Input data: Begin

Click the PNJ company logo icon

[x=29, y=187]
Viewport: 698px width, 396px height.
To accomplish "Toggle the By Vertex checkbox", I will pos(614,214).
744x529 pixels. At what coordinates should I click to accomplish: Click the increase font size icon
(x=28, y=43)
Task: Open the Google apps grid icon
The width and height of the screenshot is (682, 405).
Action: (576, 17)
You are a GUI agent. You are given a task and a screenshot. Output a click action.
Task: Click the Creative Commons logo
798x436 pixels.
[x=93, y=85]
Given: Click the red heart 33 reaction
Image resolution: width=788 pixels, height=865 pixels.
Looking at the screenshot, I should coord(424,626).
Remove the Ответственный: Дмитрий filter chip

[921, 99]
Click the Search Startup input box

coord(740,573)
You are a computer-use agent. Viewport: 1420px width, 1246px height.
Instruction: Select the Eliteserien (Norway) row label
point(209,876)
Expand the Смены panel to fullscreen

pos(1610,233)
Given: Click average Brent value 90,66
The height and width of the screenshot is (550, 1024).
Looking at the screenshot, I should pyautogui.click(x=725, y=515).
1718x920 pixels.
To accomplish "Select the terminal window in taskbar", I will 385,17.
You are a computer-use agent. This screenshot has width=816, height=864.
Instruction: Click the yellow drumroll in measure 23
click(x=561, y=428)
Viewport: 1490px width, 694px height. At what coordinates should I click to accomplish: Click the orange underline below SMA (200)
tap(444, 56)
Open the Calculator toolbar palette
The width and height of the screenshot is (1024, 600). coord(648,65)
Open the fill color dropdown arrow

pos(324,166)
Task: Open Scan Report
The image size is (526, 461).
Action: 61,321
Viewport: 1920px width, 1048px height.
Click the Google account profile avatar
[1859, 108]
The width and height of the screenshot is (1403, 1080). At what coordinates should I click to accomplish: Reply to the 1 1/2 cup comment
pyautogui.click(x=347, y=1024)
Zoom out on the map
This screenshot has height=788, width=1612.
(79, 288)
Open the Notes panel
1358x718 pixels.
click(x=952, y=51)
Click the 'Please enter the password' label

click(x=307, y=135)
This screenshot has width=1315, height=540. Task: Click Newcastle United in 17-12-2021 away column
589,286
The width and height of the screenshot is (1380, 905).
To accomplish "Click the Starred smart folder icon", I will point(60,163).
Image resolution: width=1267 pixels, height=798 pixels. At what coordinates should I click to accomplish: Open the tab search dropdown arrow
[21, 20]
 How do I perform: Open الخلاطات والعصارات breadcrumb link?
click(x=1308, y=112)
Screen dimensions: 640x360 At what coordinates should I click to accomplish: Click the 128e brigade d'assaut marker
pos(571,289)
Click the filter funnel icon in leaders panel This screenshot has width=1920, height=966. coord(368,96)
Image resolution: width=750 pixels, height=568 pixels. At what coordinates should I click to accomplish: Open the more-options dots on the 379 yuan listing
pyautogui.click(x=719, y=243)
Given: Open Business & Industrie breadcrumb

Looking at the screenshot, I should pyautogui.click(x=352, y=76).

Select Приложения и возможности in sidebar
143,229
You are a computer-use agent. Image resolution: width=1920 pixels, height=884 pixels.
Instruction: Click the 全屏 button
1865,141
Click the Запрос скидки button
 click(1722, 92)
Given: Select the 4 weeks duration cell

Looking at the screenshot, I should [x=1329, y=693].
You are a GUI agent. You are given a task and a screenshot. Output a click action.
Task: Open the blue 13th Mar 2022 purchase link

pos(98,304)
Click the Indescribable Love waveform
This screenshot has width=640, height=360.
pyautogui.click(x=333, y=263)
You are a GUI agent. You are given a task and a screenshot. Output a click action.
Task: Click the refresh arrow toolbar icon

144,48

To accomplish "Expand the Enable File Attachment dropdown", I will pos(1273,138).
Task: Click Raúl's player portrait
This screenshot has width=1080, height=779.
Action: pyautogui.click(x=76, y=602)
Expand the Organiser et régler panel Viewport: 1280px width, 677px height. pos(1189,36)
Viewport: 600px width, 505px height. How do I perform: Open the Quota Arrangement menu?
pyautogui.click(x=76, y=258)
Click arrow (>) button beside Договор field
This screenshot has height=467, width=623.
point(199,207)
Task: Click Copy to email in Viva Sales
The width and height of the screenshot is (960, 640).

Input data: End

How to complete this task: Go back to the listing above and please repeat it exactly.

Answer space:
Click the PNJ company logo icon

[x=29, y=187]
Viewport: 698px width, 396px height.
To accomplish "Toggle the By Vertex checkbox", I will pos(614,214).
744x529 pixels. At what coordinates should I click to accomplish: Click the increase font size icon
(x=28, y=43)
Task: Open the Google apps grid icon
The width and height of the screenshot is (682, 405).
Action: (576, 17)
You are a GUI agent. You are given a task and a screenshot. Output a click action.
Task: Click the Creative Commons logo
798x436 pixels.
[x=93, y=85]
Given: Click the red heart 33 reaction
Image resolution: width=788 pixels, height=865 pixels.
Looking at the screenshot, I should coord(424,626).
Remove the Ответственный: Дмитрий filter chip

[921, 99]
Click the Search Startup input box

coord(740,573)
You are a computer-use agent. Viewport: 1420px width, 1246px height.
Instruction: Select the Eliteserien (Norway) row label
point(209,876)
Expand the Смены panel to fullscreen

pos(1610,233)
Given: Click average Brent value 90,66
The height and width of the screenshot is (550, 1024).
Looking at the screenshot, I should pyautogui.click(x=725, y=515).
1718x920 pixels.
To accomplish "Select the terminal window in taskbar", I will 385,17.
You are a computer-use agent. This screenshot has width=816, height=864.
Instruction: Click the yellow drumroll in measure 23
click(x=561, y=428)
Viewport: 1490px width, 694px height. At what coordinates should I click to accomplish: Click the orange underline below SMA (200)
tap(444, 56)
Open the Calculator toolbar palette
The width and height of the screenshot is (1024, 600). coord(648,65)
Open the fill color dropdown arrow

pos(324,166)
Task: Open Scan Report
The image size is (526, 461).
Action: 61,321
Viewport: 1920px width, 1048px height.
Click the Google account profile avatar
[1859, 108]
The width and height of the screenshot is (1403, 1080). At what coordinates should I click to accomplish: Reply to the 1 1/2 cup comment
pyautogui.click(x=347, y=1024)
Zoom out on the map
This screenshot has height=788, width=1612.
(79, 288)
Open the Notes panel
1358x718 pixels.
click(x=952, y=51)
Click the 'Please enter the password' label

click(x=307, y=135)
This screenshot has width=1315, height=540. Task: Click Newcastle United in 17-12-2021 away column
589,286
The width and height of the screenshot is (1380, 905).
To accomplish "Click the Starred smart folder icon", I will point(60,163).
Image resolution: width=1267 pixels, height=798 pixels. At what coordinates should I click to accomplish: Open the tab search dropdown arrow
[21, 20]
 How do I perform: Open الخلاطات والعصارات breadcrumb link?
click(x=1308, y=112)
Screen dimensions: 640x360 At what coordinates should I click to accomplish: Click the 128e brigade d'assaut marker
pos(571,289)
Click the filter funnel icon in leaders panel This screenshot has width=1920, height=966. coord(368,96)
Image resolution: width=750 pixels, height=568 pixels. At what coordinates should I click to accomplish: Open the more-options dots on the 379 yuan listing
pyautogui.click(x=719, y=243)
Given: Open Business & Industrie breadcrumb

Looking at the screenshot, I should pyautogui.click(x=352, y=76).

Select Приложения и возможности in sidebar
143,229
You are a computer-use agent. Image resolution: width=1920 pixels, height=884 pixels.
Instruction: Click the 全屏 button
1865,141
Click the Запрос скидки button
 click(1722, 92)
Given: Select the 4 weeks duration cell

Looking at the screenshot, I should [x=1329, y=693].
You are a GUI agent. You are given a task and a screenshot. Output a click action.
Task: Open the blue 13th Mar 2022 purchase link

pos(98,304)
Click the Indescribable Love waveform
This screenshot has width=640, height=360.
pyautogui.click(x=333, y=263)
You are a GUI agent. You are given a task and a screenshot. Output a click action.
Task: Click the refresh arrow toolbar icon

144,48

To accomplish "Expand the Enable File Attachment dropdown", I will pos(1273,138).
Task: Click Raúl's player portrait
This screenshot has width=1080, height=779.
Action: pyautogui.click(x=76, y=602)
Expand the Organiser et régler panel Viewport: 1280px width, 677px height. pos(1189,36)
Viewport: 600px width, 505px height. How do I perform: Open the Quota Arrangement menu?
pyautogui.click(x=76, y=258)
Click arrow (>) button beside Договор field
This screenshot has height=467, width=623.
point(199,207)
Task: Click Copy to email in Viva Sales
The width and height of the screenshot is (960, 640).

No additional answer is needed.